Bibliografia: fonti e note
[1] National Heart, Lung and Blood Institute. What is Atherosclerosis? 2022.
[2] Istituto Superiore di Sanità. Sale. 2019.
[3] Grillo A, Salvi L, Corucci P et al. Sodium intake and hypertension. Nutrients. 2019;11(9):1970.
[4] Rust P, Ekmekcioglu C. Impact of salt intake on the pathogenesis and treatment of hypertension. Advances in Experimental Medicine and Biology. 2016;61–84.
[5] Lee, M.K.S., Murphy, A.J. A high-salt diet promotes atherosclerosis by altering haematopoiesis. Nat Rev Cardiol (2023).
Nota 1. Le cellule Th17, anche conosciute come cellule helper T 17, sono un tipo di linfociti T che svolgono un ruolo importante nel sistema immunitario. Queste cellule sono chiamate “Th17” perché producono una citochina chiamata interleuchina-17 (IL-17) come loro principale prodotto. Le cellule Th17 sono coinvolte nella risposta immunitaria contro le infezioni batteriche ed fungine, ma sono anche associate a patologie autoimmuni e infiammatorie come l’artrite reumatoide, la sclerosi multipla e la psoriasi. Svolgono un ruolo nella regolazione dell’infiammazione e nell’attivazione di altre cellule immunitarie, come i neutrofili.

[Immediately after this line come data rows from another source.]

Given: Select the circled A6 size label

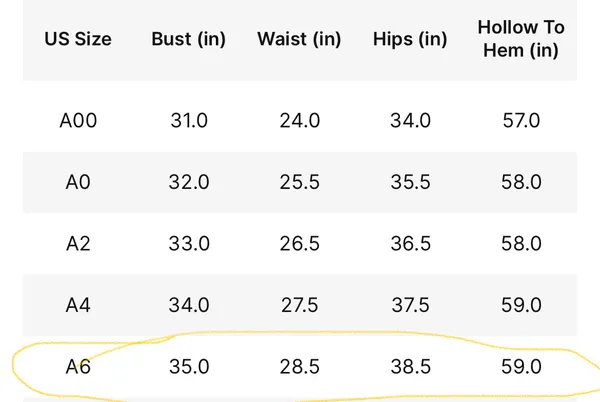Looking at the screenshot, I should tap(78, 367).
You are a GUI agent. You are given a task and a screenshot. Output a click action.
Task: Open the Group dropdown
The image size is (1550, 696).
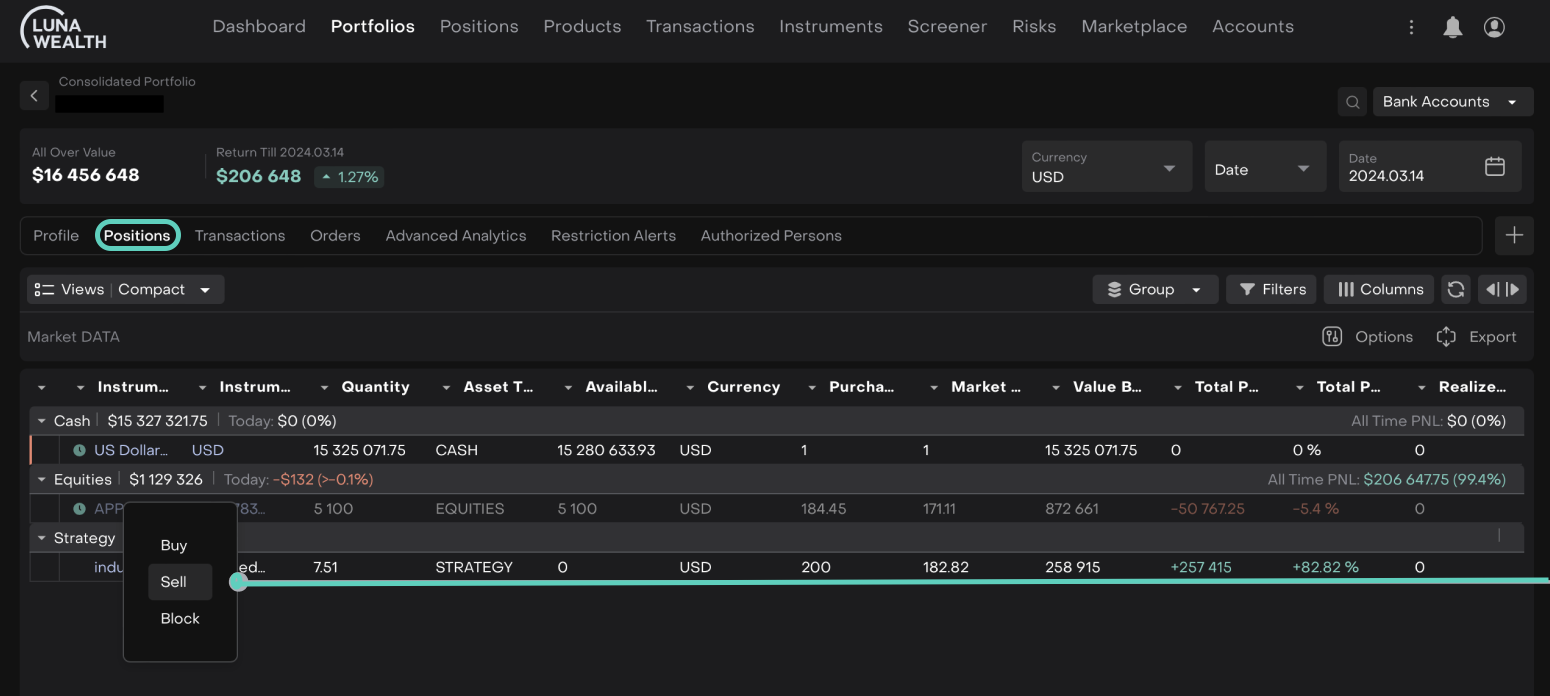tap(1155, 289)
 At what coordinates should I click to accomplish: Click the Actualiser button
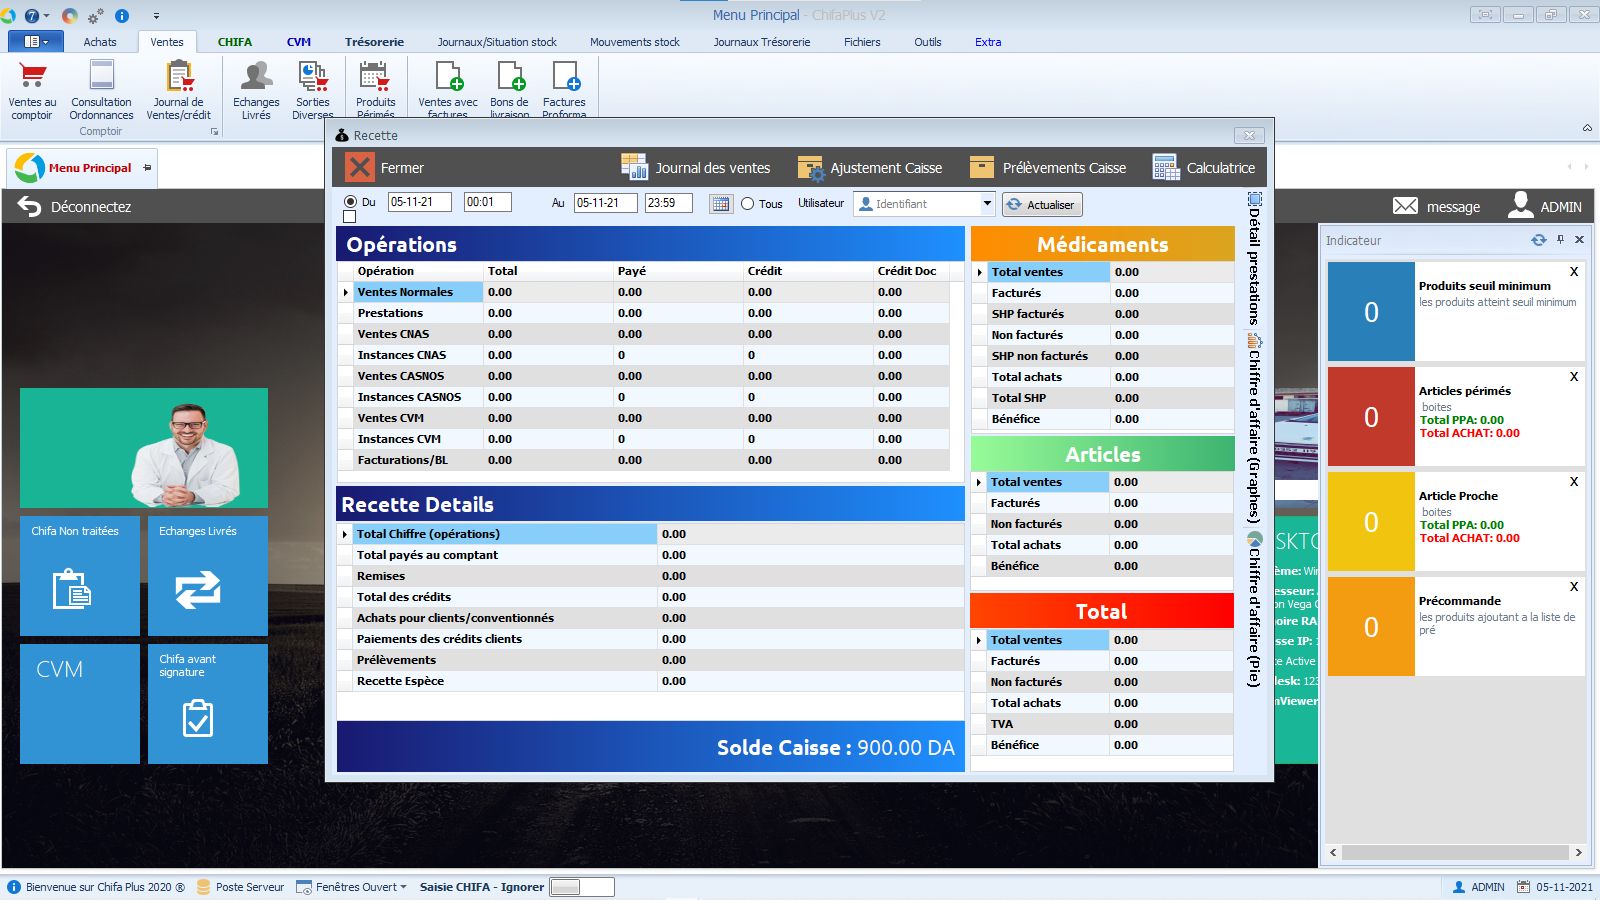[x=1041, y=205]
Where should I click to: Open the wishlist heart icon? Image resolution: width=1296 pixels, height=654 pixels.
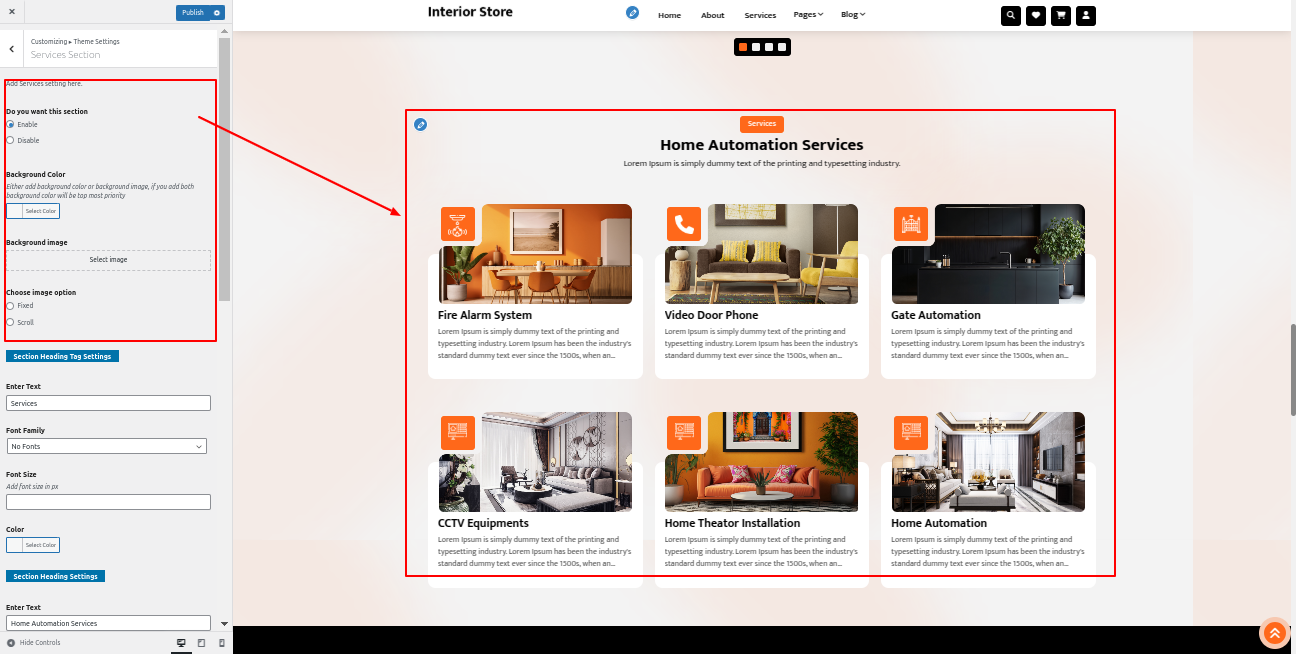[1036, 15]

Nota 2. I monociti-macrofagi svolgono un ruolo cruciale nella patogenesi dell’aterosclerosi. Nel contesto di questa patologia, i monociti sono le prime cellule del sistema immunitario ad essere reclutate nelle aree danneggiate delle arterie. Questo avviene a causa dell’infiammazione cronica e della disfunzione endoteliale, che consentono l’adesione e la migrazione dei monociti attraverso la parete arteriosa. Una volta all’interno della parete intimale delle arterie, i monociti si differenziano in macrofagi. I macrofagi presenti nelle placche aterosclerotiche, noti come cellule schiumose, svolgono dunque diverse funzioni chiave nel processo di aterosclerosi.